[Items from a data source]
______

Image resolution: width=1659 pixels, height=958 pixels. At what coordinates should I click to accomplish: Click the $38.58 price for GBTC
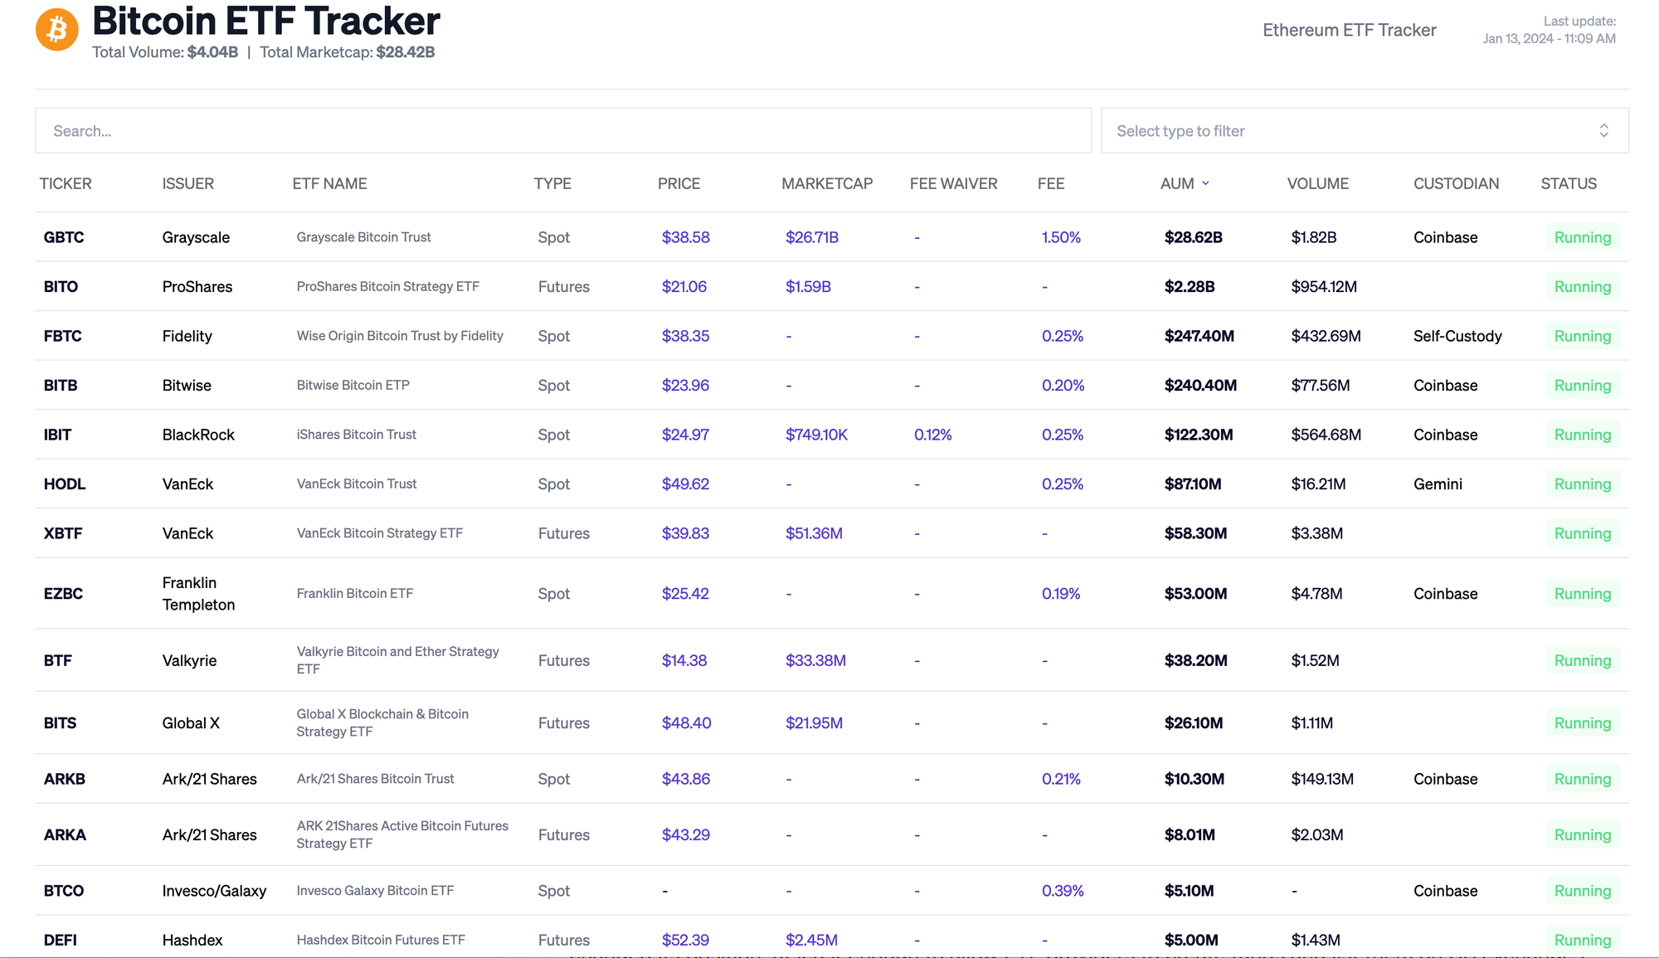tap(685, 237)
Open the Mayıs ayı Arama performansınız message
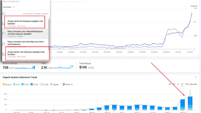 coord(26,43)
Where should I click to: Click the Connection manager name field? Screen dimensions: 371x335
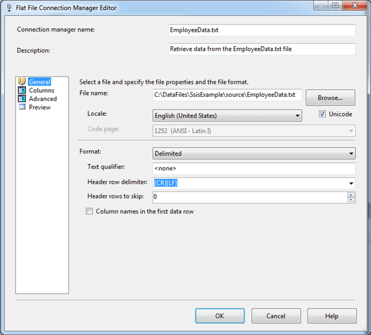click(262, 30)
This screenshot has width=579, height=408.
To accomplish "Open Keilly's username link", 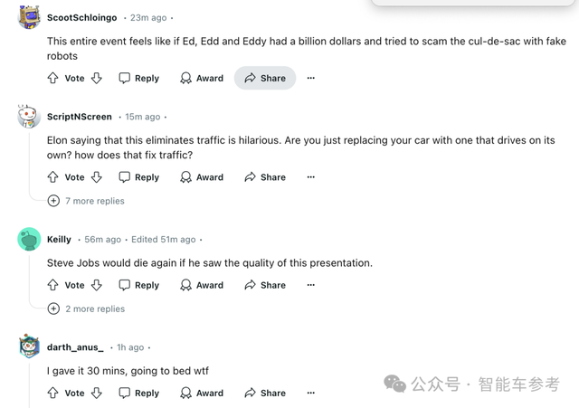I will tap(59, 240).
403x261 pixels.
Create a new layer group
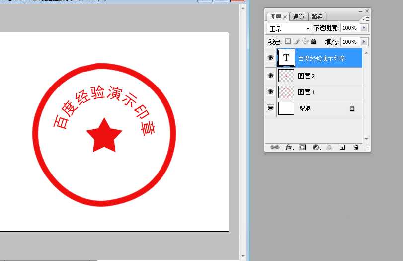[x=328, y=147]
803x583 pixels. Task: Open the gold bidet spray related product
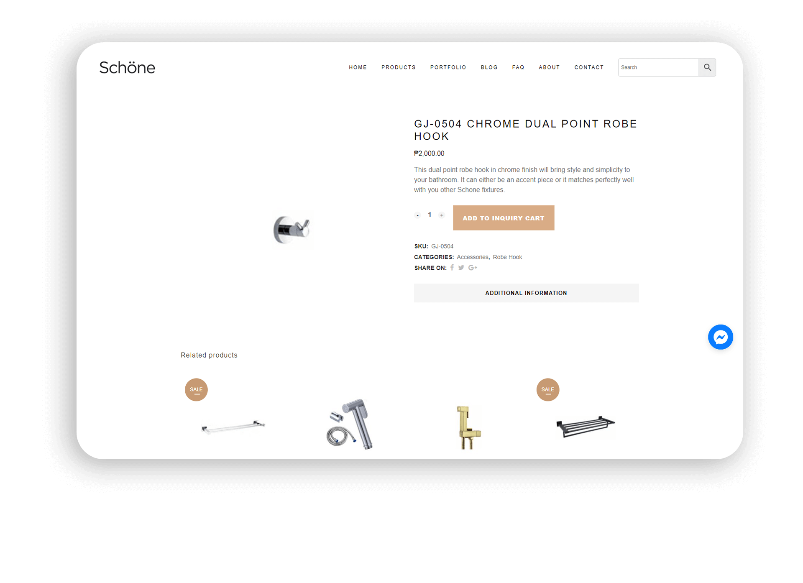pos(468,427)
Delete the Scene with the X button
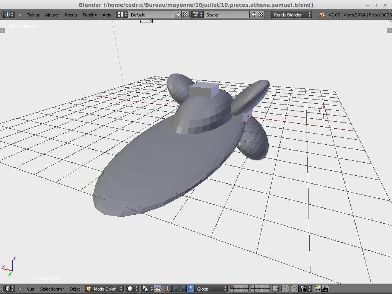This screenshot has width=392, height=294. pos(261,15)
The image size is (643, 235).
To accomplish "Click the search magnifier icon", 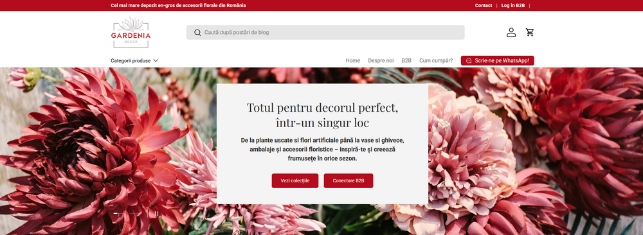I will [x=197, y=32].
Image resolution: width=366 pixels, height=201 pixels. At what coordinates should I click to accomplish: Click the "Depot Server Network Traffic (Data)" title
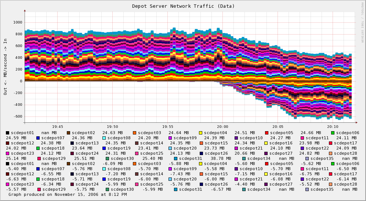183,6
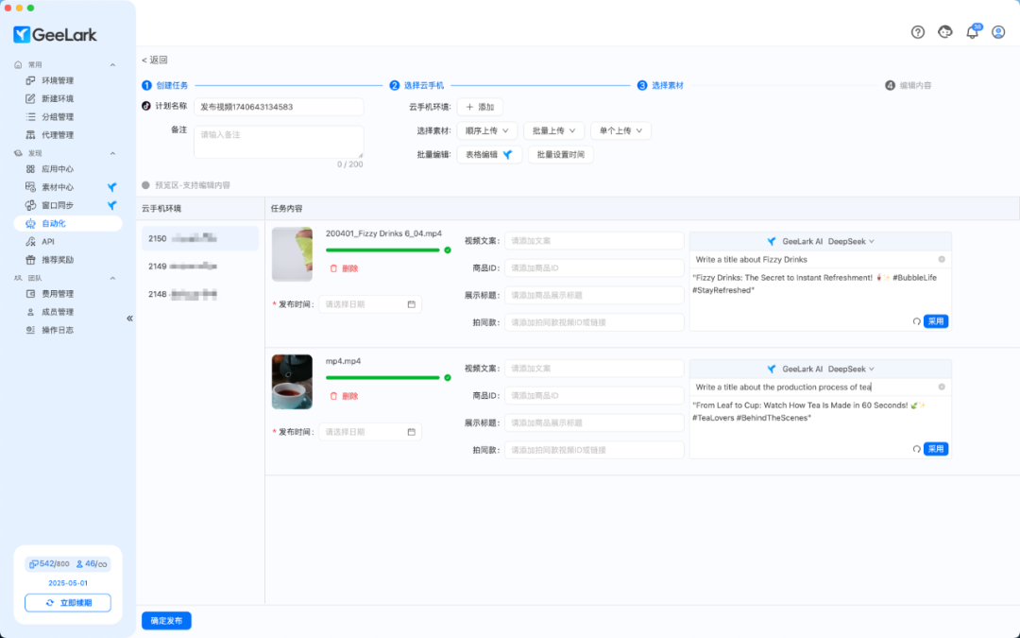Open the notifications bell icon
Image resolution: width=1020 pixels, height=638 pixels.
972,32
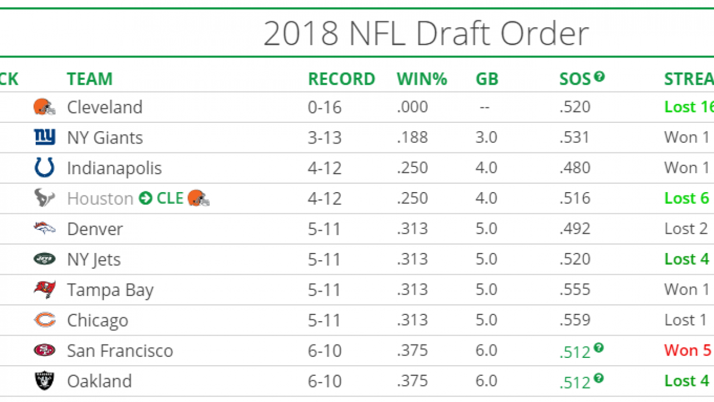The height and width of the screenshot is (402, 714).
Task: Click the help icon next to SOS header
Action: click(599, 76)
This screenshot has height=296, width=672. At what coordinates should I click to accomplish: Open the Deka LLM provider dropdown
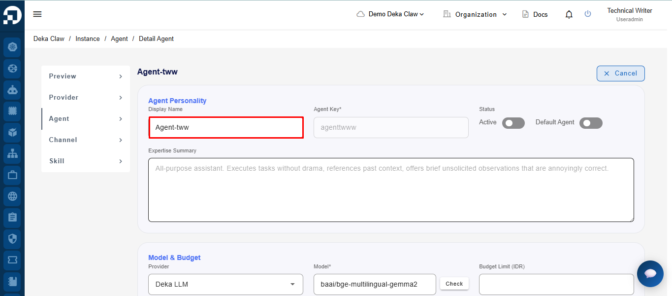click(225, 284)
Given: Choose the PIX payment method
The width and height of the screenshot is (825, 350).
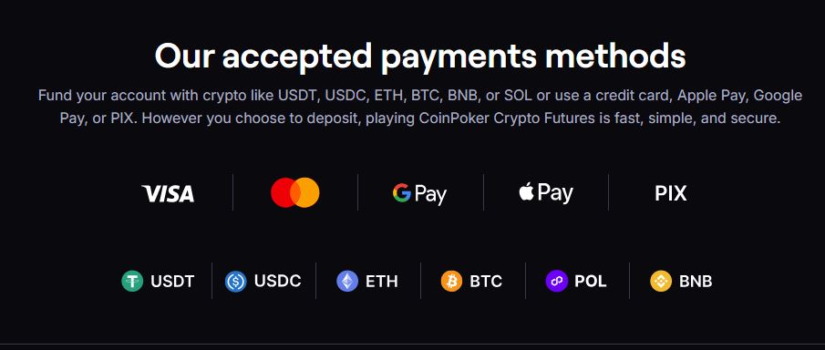Looking at the screenshot, I should click(x=671, y=193).
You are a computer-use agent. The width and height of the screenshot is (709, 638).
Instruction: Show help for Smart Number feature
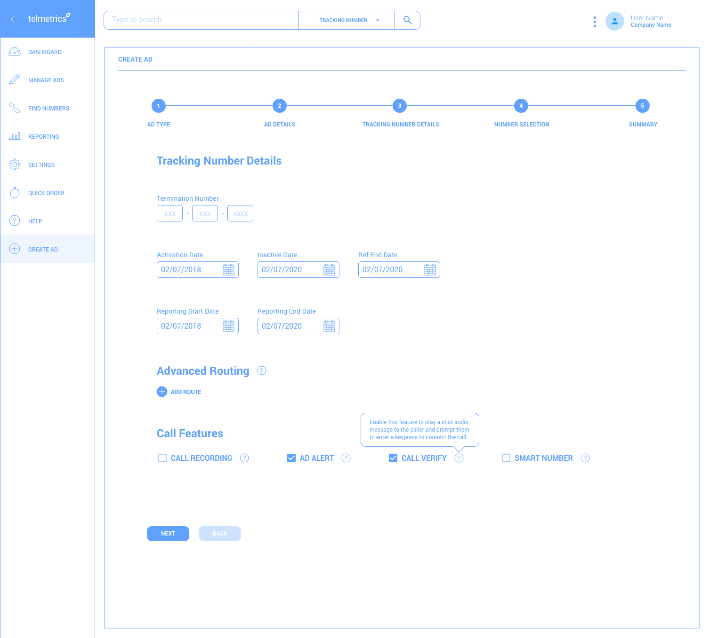[585, 458]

______

## Work item:
Pictures are to be left out; the answer must otherwise be exactly the lines from the one with "Instruction: Show help" through the final line of the entries above, both included.

## Problem solution:
Instruction: Show help for Smart Number feature
[585, 458]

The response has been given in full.